PROMPT 1
According to the text on Andrew Gissinger, why is he described as both an American football player and a CEO? Answer in one to three sentences.
PROMPT 2
Answer these from the text on Andrew Gissinger:
(a) Which high school did he attend?
(b) In which round and at what overall pick was he chosen in the 1981 NFL draft?
(c) What position did he play for the San Diego Chargers?

EXTRACTED TEXT
►

Personal information
- Born: July 4, 1959 Barberton, Ohio, U.S.
- Died: December 3, 2019 (aged 60)
- Listed height: 6 ft 5 in (1.96 m)
- Listed weight: 280 lb (127 kg)

Career information
- High school: Valley Forge (Parma Heights, Ohio)
- College: Syracuse
- NFL draft: 1981: 6th round, 141st overall pick

Career history
- San Diego Chargers (1982–1984);

Career NFL statistics
- Games played: 41
- Games started: 20
- Receptions: 1
- Stats at Pro Football Reference

= Andrew Gissinger =

American football player and CEO

Andrew Gissinger III (July 4, 1959 – December 3, 2019) was an American professional football player who was an offensive tackle for the San Diego Chargers of the National Football League (NFL). He played college football for the Syracuse Orange. After retiring from football, he became the president and chief operating officer of Countrywide Home Loans, Inc. Gissinger also owned and managed a private equity company.

◄

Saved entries

►

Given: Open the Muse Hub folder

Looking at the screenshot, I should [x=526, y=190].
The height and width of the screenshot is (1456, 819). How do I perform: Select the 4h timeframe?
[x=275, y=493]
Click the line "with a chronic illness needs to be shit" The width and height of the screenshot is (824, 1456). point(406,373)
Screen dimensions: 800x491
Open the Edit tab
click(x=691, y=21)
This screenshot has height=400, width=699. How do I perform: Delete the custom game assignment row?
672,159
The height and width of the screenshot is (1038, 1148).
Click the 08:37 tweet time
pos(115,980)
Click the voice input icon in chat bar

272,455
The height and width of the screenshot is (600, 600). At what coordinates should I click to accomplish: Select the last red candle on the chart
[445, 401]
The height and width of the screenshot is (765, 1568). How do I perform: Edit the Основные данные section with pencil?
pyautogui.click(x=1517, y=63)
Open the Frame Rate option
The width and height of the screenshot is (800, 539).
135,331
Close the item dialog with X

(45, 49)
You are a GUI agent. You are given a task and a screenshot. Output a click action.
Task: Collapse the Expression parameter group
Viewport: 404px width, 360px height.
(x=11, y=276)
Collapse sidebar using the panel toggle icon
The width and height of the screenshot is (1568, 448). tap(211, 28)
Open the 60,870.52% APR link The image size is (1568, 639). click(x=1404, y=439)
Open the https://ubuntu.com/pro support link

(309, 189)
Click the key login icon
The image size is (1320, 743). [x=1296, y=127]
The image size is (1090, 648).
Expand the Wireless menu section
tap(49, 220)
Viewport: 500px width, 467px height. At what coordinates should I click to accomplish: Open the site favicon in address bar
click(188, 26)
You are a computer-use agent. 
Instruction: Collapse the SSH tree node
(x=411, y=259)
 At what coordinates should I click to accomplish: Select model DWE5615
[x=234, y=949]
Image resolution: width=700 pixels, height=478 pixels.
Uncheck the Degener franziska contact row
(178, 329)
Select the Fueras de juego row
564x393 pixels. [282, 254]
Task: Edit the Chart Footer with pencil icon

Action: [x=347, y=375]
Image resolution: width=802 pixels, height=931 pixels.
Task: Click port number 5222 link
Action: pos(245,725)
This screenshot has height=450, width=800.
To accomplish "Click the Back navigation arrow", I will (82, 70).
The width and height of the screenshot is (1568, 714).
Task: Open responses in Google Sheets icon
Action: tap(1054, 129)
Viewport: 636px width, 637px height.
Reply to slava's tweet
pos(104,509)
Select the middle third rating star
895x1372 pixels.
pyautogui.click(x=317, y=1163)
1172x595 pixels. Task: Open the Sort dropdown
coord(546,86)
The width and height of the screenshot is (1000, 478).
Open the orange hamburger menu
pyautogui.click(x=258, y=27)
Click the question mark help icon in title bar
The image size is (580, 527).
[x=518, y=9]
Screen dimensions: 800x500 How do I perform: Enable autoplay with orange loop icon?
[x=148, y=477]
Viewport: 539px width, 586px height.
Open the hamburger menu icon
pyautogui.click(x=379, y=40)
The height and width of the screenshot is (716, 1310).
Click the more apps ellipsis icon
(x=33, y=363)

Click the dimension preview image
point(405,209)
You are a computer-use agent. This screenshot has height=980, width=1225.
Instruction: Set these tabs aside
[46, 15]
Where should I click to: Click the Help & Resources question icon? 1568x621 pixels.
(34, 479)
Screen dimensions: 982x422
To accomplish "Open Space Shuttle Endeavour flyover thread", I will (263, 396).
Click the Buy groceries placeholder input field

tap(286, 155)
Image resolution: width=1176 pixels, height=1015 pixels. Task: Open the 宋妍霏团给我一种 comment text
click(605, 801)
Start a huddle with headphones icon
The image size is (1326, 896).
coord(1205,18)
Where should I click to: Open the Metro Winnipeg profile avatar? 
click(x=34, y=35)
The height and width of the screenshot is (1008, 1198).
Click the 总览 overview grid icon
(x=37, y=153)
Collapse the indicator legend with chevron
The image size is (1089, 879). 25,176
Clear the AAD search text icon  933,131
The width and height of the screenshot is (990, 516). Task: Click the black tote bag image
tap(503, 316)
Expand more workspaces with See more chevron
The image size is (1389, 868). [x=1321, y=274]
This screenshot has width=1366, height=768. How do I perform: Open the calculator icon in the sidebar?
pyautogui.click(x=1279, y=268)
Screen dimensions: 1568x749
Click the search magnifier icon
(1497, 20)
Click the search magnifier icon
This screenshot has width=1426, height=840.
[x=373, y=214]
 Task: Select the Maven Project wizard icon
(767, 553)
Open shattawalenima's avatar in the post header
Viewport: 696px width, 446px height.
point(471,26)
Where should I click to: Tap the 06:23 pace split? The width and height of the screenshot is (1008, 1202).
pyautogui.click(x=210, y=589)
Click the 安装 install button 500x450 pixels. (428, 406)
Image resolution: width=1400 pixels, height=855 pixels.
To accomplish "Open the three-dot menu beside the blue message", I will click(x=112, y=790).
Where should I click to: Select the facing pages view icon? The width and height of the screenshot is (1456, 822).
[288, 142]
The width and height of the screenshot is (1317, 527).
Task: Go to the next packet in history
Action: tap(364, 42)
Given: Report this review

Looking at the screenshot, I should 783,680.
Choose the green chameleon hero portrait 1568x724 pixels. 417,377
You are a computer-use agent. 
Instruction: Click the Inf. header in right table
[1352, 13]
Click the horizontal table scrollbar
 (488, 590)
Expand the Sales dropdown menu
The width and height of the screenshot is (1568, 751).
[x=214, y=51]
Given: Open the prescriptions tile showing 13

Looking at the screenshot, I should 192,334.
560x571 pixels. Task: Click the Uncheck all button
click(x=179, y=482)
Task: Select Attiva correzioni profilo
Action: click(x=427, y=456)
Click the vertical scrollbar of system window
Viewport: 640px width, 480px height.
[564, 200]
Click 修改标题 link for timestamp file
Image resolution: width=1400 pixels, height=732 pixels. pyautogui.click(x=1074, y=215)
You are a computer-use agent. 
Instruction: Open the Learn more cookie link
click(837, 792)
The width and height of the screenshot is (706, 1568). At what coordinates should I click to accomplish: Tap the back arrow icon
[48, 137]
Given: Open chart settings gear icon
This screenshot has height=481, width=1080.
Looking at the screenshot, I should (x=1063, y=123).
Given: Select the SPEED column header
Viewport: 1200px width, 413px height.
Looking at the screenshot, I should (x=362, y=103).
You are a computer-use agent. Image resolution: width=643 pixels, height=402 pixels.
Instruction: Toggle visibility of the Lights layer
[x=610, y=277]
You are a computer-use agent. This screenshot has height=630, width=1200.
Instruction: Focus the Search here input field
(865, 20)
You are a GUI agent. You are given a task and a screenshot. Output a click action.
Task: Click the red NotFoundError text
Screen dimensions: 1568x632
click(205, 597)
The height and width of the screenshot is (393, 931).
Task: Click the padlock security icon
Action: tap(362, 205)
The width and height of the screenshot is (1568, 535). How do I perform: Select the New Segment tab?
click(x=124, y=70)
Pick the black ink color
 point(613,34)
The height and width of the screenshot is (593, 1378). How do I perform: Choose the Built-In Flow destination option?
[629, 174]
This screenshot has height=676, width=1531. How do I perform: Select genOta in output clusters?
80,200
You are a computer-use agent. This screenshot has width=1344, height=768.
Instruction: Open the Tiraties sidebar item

◄

RESULT 1
He played professional football as an offensive tackle for the San Diego Chargers of the NFL. After retiring from football, he became the president and chief operating officer of Countrywide Home Loans, Inc.

RESULT 2
(a) Valley Forge, in Parma Heights, Ohio.
(b) The 6th round, 141st overall.
(c) Offensive tackle.